By adding some debug code to further study the null total_bw issue
when cpuset.cpus.partition is being changed, I found that eliminating
the redundant rebuild_sched_domains_locked() reduced the chance of
hitting null total_bw, it did not eliminate it. By running my cpuset
test script, I hit 250 cases of null total_bw with the v6.12-rc6
kernel. With my new cpuset patch applied, it reduces it to 120 cases
of null total_bw.
I will try to look further for the exact condition that triggers null
total_bw generation.
After further testing, the 120 cases of null total_bw can be classified
into the following 3 categories.
1) 51 cases when an isolated partition with isolated CPUs is created.
Isolated CPU is not subjected to scheduling and so a total_bw of 0 is
fine and not really a problem.
2) 67 cases when a nested partitions are being removed (A1 - A2). There
is probably caused by some kind of race condtion. If I insert an
artifical delay between the removal of A2 and A1, total_bw is fine. If
there is no delay, I can see a null total_bw. That shouldn't really a
problem in practice, though we may still need to figure out why.

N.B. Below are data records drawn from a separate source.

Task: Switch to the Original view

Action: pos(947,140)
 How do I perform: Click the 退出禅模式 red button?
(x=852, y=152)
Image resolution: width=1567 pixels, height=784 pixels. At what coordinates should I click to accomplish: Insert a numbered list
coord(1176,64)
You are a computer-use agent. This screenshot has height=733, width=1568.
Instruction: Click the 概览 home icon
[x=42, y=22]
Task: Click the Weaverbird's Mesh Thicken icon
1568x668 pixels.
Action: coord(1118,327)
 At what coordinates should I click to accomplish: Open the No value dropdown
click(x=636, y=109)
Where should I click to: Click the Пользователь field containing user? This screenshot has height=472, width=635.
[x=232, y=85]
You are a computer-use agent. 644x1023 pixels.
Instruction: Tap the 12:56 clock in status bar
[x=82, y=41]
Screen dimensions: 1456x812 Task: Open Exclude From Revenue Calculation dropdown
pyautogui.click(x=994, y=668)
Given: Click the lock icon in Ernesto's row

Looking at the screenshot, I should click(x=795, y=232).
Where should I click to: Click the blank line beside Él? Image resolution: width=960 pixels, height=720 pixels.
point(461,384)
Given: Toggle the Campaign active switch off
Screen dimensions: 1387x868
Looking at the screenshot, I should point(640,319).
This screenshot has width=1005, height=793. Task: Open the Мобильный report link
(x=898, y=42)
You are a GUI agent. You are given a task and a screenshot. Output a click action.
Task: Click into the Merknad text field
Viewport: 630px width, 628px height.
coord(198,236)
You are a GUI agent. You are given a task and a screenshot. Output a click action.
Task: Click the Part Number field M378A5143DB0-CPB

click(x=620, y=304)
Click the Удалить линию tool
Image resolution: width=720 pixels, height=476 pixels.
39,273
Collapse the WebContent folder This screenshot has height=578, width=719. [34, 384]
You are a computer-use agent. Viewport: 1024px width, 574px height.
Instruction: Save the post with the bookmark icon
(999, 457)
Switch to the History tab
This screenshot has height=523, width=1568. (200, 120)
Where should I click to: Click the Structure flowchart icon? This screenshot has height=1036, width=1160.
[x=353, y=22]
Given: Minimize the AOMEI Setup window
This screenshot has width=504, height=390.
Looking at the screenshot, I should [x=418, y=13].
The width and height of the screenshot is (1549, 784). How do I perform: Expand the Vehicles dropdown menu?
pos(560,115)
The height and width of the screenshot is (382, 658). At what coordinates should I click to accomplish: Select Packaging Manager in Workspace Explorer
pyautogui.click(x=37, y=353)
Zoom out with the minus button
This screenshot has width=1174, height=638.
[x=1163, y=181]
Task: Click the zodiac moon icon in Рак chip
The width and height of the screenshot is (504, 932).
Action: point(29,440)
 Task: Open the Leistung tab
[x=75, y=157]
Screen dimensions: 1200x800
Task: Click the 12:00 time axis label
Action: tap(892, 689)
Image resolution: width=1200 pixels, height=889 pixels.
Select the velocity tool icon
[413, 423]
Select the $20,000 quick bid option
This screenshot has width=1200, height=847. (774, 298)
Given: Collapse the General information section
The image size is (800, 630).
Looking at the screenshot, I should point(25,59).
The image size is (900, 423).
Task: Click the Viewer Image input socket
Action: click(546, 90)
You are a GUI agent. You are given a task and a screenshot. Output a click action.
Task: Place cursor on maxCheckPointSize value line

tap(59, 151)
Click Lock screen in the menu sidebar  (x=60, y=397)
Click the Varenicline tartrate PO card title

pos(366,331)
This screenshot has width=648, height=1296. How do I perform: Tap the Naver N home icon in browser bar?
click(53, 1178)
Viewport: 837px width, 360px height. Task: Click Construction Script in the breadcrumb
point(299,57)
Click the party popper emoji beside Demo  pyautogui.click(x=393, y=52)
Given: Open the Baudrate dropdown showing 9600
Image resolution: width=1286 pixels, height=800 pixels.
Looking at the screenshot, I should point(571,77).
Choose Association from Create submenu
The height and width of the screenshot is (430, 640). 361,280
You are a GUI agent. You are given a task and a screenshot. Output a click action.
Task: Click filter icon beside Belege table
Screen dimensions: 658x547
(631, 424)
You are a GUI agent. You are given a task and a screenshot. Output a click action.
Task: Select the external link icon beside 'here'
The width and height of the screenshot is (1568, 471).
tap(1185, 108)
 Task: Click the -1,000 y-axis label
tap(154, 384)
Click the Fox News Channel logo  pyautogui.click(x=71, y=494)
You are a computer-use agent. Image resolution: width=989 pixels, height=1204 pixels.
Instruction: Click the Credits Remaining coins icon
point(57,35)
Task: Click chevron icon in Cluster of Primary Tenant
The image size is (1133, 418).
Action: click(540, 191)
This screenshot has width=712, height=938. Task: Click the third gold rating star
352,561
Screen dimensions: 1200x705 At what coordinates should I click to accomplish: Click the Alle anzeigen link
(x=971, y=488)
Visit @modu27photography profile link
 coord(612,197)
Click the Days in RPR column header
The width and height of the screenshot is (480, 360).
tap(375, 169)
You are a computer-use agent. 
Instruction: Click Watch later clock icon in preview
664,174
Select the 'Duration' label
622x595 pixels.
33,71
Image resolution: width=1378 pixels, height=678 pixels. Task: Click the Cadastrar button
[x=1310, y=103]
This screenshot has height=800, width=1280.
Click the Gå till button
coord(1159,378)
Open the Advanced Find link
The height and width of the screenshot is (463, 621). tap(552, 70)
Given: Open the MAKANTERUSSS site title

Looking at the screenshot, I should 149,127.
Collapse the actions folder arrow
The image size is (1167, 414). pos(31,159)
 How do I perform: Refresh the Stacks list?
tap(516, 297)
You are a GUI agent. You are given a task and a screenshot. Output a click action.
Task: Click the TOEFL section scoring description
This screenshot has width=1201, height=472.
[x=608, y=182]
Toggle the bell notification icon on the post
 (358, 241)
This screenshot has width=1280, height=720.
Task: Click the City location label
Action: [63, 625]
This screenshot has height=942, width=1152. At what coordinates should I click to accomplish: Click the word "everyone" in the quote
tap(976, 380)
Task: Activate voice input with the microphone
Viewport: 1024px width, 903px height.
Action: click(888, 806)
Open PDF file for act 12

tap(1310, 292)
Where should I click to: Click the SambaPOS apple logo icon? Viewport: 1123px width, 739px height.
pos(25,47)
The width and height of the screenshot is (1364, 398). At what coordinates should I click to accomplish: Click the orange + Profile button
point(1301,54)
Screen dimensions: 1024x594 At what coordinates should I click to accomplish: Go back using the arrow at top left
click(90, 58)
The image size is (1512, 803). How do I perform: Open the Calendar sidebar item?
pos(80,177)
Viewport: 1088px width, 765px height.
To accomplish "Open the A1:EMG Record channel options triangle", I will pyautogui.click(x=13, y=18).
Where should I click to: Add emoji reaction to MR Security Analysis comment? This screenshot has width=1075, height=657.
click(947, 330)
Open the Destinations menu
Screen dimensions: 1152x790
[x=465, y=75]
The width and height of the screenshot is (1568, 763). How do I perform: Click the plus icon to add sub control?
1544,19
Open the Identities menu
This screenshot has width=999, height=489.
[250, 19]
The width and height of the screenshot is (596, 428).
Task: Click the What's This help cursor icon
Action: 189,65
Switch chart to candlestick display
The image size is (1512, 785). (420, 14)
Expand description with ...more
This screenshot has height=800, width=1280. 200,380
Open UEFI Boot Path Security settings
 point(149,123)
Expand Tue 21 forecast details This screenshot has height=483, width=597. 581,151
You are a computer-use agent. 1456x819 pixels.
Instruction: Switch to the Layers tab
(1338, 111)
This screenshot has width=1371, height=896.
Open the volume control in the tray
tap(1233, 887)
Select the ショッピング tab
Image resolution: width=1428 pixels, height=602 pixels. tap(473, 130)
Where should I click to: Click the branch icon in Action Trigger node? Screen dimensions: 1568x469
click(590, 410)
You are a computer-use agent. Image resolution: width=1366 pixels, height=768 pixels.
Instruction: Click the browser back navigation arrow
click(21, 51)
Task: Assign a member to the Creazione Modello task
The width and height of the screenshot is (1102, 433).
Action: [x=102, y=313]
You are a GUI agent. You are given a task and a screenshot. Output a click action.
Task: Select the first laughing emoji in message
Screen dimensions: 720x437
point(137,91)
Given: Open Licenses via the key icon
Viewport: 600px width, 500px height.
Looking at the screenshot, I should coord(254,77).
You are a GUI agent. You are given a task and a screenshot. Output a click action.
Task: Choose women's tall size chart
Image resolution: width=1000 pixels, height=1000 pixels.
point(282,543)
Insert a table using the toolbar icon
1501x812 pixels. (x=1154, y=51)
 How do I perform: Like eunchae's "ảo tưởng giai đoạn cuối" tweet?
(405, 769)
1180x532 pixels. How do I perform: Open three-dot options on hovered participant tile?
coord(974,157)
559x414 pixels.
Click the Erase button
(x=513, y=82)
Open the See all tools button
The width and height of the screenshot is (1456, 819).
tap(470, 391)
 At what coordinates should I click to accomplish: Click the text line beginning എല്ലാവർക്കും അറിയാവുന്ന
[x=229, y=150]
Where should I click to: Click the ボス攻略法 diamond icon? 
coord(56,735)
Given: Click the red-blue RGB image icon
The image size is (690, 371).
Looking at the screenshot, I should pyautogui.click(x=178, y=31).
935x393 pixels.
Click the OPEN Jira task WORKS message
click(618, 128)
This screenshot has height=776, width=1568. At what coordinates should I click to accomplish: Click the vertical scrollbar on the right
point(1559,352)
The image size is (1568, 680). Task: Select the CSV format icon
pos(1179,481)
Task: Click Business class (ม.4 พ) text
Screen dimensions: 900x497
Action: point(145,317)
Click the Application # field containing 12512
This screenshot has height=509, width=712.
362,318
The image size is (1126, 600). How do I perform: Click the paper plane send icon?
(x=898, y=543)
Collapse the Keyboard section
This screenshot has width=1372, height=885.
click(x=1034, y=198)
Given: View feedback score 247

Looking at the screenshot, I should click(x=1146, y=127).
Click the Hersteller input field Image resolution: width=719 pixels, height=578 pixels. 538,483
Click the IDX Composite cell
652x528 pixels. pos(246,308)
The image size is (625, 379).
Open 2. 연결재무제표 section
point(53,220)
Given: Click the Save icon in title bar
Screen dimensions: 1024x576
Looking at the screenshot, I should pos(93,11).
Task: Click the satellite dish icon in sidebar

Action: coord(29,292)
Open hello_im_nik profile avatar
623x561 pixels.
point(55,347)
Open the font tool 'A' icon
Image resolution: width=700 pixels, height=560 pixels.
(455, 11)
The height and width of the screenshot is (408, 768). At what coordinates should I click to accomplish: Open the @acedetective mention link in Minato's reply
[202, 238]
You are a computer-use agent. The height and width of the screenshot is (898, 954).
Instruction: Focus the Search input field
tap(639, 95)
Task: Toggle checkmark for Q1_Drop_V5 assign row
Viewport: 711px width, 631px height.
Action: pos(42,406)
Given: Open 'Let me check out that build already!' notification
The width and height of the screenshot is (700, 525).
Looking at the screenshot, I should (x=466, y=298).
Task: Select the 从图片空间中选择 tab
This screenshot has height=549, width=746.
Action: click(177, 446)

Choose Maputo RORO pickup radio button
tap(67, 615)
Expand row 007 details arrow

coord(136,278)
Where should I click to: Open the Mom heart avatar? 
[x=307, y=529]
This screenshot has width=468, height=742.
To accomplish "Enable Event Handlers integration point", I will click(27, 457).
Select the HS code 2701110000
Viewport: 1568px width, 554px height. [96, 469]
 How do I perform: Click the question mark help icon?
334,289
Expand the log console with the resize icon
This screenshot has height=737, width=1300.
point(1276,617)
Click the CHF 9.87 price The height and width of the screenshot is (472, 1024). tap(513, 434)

2) Two cases where null total_bw is seen when a new partition is created
by moving all the CPUs in the parent cgroup into its partition and the
parent becomes a null partition with no CPU. The following example
illustrates the steps.
#!/bin/bash
CGRP=/sys/fs/cgroup
cd $CGRP
echo +cpuset > cgroup.subtree_control
mkdir A1
cd A1
echo 0-1 > cpuset.cpus
echo root > cpuset.cpus.partition
echo "A1 partition"
echo +cpuset > cgroup.subtree_control
mkdir A2
cd A2
echo 0-1 > cpuset.cpus
echo root > cpuset.cpus.partition
echo "A2 partition"
cd ..
echo "Remove A2"
rmdir A2
cd ..
echo "Remove A1"
rmdir A1
In this corner case, there is actually no change in the set of sched
domains. In this case, the sched domain set of CPUs 0-1 is being moved
from partition A1 to A2 and vice versa in the removal of A2. This is
similar to calling rebuild_sched_domains_locked() twice with the same
input. I believe that is the condition that causes null total_bw.
Now the question is why the deadline code behaves this way. It is
probably a bug that needs to be addressed.
Cheers,
Longman